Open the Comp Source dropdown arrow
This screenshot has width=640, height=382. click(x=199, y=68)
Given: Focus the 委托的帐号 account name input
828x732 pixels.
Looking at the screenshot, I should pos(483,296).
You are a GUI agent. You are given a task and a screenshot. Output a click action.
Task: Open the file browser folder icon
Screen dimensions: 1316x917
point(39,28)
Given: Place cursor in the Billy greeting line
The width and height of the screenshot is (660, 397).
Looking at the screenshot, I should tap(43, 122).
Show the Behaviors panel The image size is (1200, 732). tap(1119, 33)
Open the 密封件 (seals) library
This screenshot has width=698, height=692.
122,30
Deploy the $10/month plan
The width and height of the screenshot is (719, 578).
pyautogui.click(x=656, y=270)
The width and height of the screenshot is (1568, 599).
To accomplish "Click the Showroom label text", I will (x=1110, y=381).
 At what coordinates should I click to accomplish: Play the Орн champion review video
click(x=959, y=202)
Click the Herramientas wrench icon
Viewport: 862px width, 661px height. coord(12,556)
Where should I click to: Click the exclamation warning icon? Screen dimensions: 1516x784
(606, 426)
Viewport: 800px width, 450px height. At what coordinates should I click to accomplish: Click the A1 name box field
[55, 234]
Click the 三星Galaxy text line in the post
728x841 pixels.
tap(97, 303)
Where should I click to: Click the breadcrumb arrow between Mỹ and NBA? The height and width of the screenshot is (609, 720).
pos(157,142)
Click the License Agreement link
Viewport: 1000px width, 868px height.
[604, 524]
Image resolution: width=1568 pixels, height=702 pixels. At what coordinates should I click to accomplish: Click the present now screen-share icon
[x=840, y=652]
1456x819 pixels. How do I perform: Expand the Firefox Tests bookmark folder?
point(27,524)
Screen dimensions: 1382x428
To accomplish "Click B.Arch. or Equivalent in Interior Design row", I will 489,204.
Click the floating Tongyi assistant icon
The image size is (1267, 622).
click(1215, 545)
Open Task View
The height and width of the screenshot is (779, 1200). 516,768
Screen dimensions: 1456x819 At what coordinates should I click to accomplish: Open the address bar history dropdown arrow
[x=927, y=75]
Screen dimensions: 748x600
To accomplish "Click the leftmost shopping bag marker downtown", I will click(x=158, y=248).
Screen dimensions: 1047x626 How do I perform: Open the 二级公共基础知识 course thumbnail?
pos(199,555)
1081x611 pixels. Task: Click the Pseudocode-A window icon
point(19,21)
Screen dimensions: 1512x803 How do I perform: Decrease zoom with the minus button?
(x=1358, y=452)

......

- STATED EXERCISE:
Please write out all the records above again, switching every "Screen dimensions" to "Screen size" and leaving everything else unchanged.

- RESPONSE:
Open the Comp Source dropdown arrow
This screenshot has width=640, height=382. click(x=199, y=68)
Given: Focus the 委托的帐号 account name input
828x732 pixels.
Looking at the screenshot, I should pos(483,296).
You are a GUI agent. You are given a task and a screenshot. Output a click action.
Task: Open the file browser folder icon
Screen size: 1316x917
point(39,28)
Given: Place cursor in the Billy greeting line
The width and height of the screenshot is (660, 397).
Looking at the screenshot, I should tap(43, 122).
Show the Behaviors panel The image size is (1200, 732). tap(1119, 33)
Open the 密封件 (seals) library
This screenshot has width=698, height=692.
122,30
Deploy the $10/month plan
The width and height of the screenshot is (719, 578).
pyautogui.click(x=656, y=270)
The width and height of the screenshot is (1568, 599).
To accomplish "Click the Showroom label text", I will (x=1110, y=381).
 At what coordinates should I click to accomplish: Play the Орн champion review video
click(x=959, y=202)
Click the Herramientas wrench icon
Viewport: 862px width, 661px height. coord(12,556)
Where should I click to: Click the exclamation warning icon? Screen size: 1516x784
(606, 426)
Viewport: 800px width, 450px height. At what coordinates should I click to accomplish: Click the A1 name box field
[55, 234]
Click the 三星Galaxy text line in the post
728x841 pixels.
tap(97, 303)
Where should I click to: Click the breadcrumb arrow between Mỹ and NBA? The height and width of the screenshot is (609, 720).
pos(157,142)
Click the License Agreement link
Viewport: 1000px width, 868px height.
[604, 524]
Image resolution: width=1568 pixels, height=702 pixels. At what coordinates should I click to accomplish: Click the present now screen-share icon
[x=840, y=652]
1456x819 pixels. How do I perform: Expand the Firefox Tests bookmark folder?
point(27,524)
Screen size: 1382x428
To accomplish "Click B.Arch. or Equivalent in Interior Design row", I will 489,204.
Click the floating Tongyi assistant icon
The image size is (1267, 622).
click(1215, 545)
Open Task View
The height and width of the screenshot is (779, 1200). 516,768
Screen size: 1456x819 At what coordinates should I click to accomplish: Open the address bar history dropdown arrow
[x=927, y=75]
Screen size: 748x600
To accomplish "Click the leftmost shopping bag marker downtown", I will click(x=158, y=248).
Screen size: 1047x626 How do I perform: Open the 二级公共基础知识 course thumbnail?
pos(199,555)
1081x611 pixels. Task: Click the Pseudocode-A window icon
point(19,21)
Screen size: 1512x803 How do I perform: Decrease zoom with the minus button?
(x=1358, y=452)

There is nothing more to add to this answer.